— INSTRUCCIONES —
1 – Según el fragmento sobre el libro de Job, ¿qué dice Dios de Job?
2 – Enumera todos los nombres propios de personas o personajes que aparecen en el fragmento sobre el libro de Job.

— FRAGMENTO SELECCIONADO —

Ahora bien, a esta distinción se añade otra que se encuentra en directa relación y que tiene que ver con la búsqueda de un modo apropiado para hablar de Dios, el gran tema del libro de Job y el pretexto bíblico del cual se vale Gutiérrez en Hablar de Dios desde el sufrimiento del inocente para la postulación de los lenguajes de la profecía y de la contemplación. La historia de Job nos ha de resultar conocida a todos, por lo que no conviene retomar aquí la narrativa bíblica; corresponde sí, situarnos teológicamente: el desafío de este libro veterotestamentario es el de lograr desarrollar un lenguaje que pueda dar cuenta del amor de Dios en el contexto del sufrimiento inmerecido, del sufrimiento del inocente. La tesis de Gutiérrez es que este lenguaje sobre Dios va tomando forma a través del libro en la medida en que Job se va abriendo al misterio de un Dios que lo sobrepasa. Como recordarán, el libro narra la protesta de Job ante un sufrimiento que sabe injusto. Se rebela contra la teología de sus amigos, que pretende encasillar su dolor en explicaciones frías y desencarnadas. Job persiste en su lucha hasta que es encarado por Dios mismo quien le hace patente la inmensidad del misterio de su voluntad y la pequeñez de las demandas de su criatura; y sin embargo, Dios dice de Job que "ha hablado bien". Ha hecho bien en señalar el sufrimiento injusto contra el que se tiene que luchar, protestando, pero nunca perdiendo la fe. Para Gutiérrez, el diálogo con Dios y el progresivo desarrollo de la fe de Job lleva a la configuración de un lenguaje doble para hablar de Dios, para hacer teología.

— DATOS MOSTRADOS —
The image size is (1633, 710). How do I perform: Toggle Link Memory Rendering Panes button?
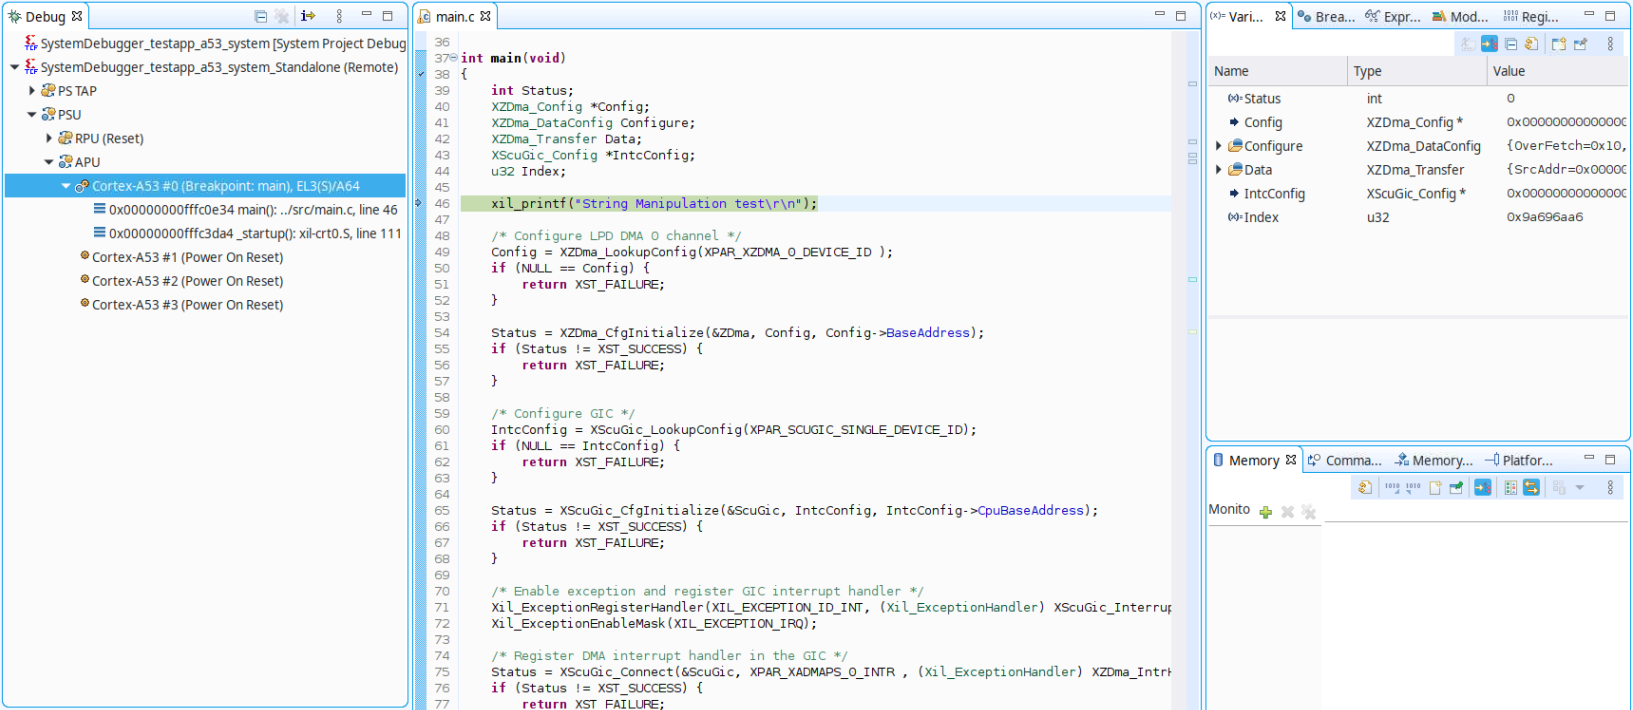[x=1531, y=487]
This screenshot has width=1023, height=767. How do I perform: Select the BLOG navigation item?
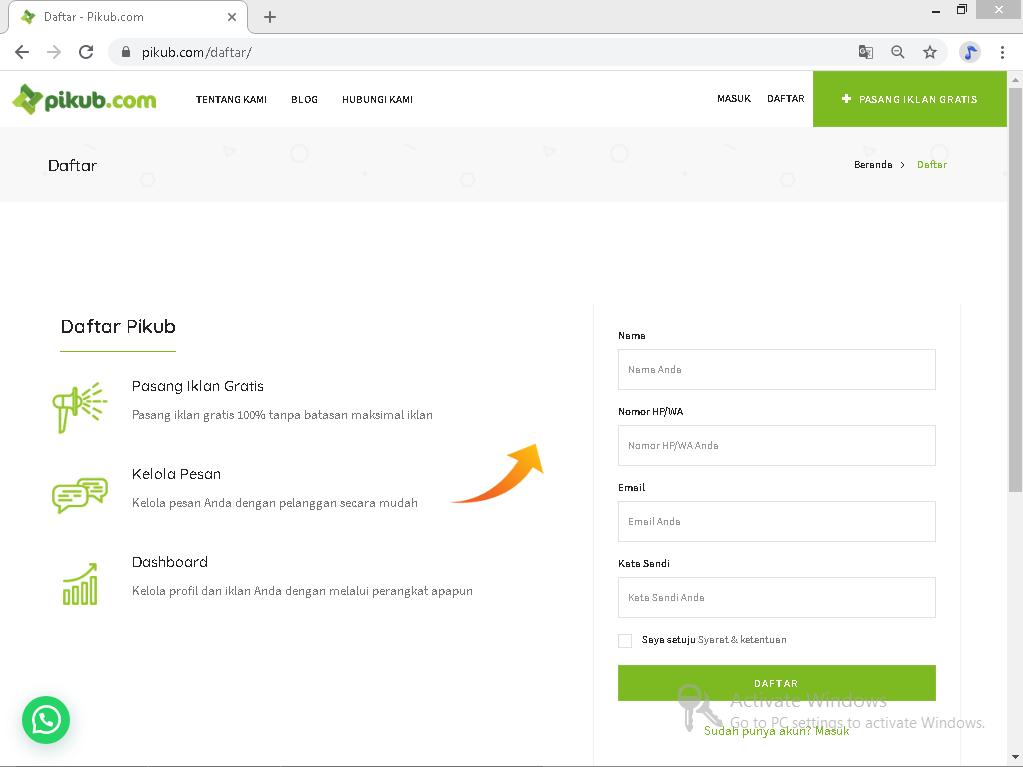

— RESPUESTAS —
1 – Dice que "ha hablado bien".

2 – Dios, Job, Gutiérrez